RECORDS SHOWN:
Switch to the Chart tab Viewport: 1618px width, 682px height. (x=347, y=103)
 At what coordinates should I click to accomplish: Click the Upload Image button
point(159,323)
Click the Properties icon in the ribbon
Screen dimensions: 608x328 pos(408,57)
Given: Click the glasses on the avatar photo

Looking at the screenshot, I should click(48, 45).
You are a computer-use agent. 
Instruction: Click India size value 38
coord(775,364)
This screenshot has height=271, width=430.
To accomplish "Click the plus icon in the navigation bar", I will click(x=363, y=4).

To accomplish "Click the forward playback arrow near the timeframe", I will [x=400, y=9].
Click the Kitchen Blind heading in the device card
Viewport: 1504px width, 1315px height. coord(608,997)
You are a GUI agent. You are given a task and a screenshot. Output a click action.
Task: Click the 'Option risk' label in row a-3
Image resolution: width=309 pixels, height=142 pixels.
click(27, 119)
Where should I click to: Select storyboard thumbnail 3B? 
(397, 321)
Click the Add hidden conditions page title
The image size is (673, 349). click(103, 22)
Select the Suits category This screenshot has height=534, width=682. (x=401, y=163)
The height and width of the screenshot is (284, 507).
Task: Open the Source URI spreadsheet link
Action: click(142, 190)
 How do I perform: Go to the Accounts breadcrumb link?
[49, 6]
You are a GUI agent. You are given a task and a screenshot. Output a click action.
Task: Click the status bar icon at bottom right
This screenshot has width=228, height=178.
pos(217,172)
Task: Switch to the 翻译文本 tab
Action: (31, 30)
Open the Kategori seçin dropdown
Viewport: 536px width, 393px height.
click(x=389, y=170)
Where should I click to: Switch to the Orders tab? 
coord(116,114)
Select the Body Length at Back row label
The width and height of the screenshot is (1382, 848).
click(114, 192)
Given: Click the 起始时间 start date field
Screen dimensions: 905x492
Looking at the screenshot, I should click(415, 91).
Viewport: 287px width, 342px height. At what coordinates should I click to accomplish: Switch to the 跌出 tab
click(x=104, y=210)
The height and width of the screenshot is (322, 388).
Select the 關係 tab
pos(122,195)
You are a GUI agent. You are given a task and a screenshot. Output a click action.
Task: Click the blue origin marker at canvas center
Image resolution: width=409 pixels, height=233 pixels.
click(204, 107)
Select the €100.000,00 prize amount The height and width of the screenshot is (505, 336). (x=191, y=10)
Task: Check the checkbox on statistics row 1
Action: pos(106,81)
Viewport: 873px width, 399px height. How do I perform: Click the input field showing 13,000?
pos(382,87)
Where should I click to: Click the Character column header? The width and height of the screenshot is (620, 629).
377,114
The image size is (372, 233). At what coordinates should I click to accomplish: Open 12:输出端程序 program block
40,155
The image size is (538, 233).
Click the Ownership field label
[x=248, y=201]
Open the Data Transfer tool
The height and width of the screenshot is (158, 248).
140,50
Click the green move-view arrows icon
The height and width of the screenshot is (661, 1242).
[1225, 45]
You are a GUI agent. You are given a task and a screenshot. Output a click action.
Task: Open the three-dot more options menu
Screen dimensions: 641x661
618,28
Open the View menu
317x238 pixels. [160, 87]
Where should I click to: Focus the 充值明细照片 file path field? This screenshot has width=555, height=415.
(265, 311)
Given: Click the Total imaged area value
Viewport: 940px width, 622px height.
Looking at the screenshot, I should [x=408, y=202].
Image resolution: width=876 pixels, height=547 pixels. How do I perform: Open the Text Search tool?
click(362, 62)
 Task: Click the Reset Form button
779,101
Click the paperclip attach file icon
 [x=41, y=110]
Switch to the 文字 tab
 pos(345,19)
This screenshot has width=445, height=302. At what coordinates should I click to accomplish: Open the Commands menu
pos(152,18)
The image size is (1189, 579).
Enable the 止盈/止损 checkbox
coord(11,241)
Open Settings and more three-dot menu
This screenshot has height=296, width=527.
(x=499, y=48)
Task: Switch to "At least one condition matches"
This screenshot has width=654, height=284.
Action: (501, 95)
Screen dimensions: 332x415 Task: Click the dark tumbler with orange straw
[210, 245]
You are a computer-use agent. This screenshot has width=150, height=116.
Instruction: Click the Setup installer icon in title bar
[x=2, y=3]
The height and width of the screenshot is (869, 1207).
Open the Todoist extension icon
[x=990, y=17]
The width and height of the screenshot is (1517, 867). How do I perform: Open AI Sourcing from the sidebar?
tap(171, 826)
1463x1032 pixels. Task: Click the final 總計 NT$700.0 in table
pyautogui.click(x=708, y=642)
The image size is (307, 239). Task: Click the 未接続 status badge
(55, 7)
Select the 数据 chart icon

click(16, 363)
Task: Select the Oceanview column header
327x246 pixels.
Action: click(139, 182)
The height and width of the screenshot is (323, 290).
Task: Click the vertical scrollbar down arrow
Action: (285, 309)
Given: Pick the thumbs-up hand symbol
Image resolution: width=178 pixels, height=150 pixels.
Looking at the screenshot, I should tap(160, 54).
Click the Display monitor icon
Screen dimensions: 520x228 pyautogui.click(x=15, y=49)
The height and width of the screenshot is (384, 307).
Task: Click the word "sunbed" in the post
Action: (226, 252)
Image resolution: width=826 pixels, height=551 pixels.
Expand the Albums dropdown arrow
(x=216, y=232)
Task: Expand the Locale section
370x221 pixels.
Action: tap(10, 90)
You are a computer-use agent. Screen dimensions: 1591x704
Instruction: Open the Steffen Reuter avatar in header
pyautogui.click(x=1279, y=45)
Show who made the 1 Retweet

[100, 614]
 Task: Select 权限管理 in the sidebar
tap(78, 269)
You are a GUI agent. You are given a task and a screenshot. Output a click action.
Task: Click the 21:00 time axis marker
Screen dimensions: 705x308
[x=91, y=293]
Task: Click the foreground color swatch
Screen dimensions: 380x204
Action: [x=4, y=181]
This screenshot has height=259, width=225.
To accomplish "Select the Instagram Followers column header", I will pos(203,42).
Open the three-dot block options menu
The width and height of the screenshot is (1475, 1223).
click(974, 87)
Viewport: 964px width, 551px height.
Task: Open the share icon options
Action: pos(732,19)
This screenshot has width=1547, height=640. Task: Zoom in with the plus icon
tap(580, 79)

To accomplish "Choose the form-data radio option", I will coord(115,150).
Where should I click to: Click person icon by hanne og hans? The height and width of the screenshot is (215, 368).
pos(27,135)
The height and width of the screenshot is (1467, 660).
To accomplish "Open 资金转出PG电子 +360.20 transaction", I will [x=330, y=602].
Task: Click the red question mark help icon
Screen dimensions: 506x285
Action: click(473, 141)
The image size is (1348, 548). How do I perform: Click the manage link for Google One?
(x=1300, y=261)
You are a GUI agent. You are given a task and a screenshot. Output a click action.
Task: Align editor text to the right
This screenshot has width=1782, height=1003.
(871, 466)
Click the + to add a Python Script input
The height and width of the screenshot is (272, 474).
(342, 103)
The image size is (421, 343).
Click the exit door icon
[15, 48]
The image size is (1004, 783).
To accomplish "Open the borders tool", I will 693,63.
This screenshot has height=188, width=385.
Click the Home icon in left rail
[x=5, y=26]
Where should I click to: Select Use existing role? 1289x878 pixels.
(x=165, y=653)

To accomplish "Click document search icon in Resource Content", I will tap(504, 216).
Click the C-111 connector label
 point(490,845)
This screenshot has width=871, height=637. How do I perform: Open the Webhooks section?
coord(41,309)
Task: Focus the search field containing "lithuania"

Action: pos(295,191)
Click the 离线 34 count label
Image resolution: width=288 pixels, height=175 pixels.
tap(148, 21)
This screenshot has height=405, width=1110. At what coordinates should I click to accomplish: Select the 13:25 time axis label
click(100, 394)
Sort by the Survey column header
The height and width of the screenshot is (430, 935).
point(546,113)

REQUIRED ACTION:
Look through the listing above. Pick out each line with "will" and copy it.

ANSWER TO THE PROBLEM:
To accomplish "Click the plus icon in the navigation bar", I will click(x=363, y=4).
To accomplish "Click the forward playback arrow near the timeframe", I will [x=400, y=9].
To accomplish "Select the Instagram Followers column header", I will pos(203,42).
To accomplish "Choose the form-data radio option", I will coord(115,150).
To accomplish "Open 资金转出PG电子 +360.20 transaction", I will [x=330, y=602].
To accomplish "Open the borders tool", I will 693,63.
To accomplish "Click document search icon in Resource Content", I will tap(504, 216).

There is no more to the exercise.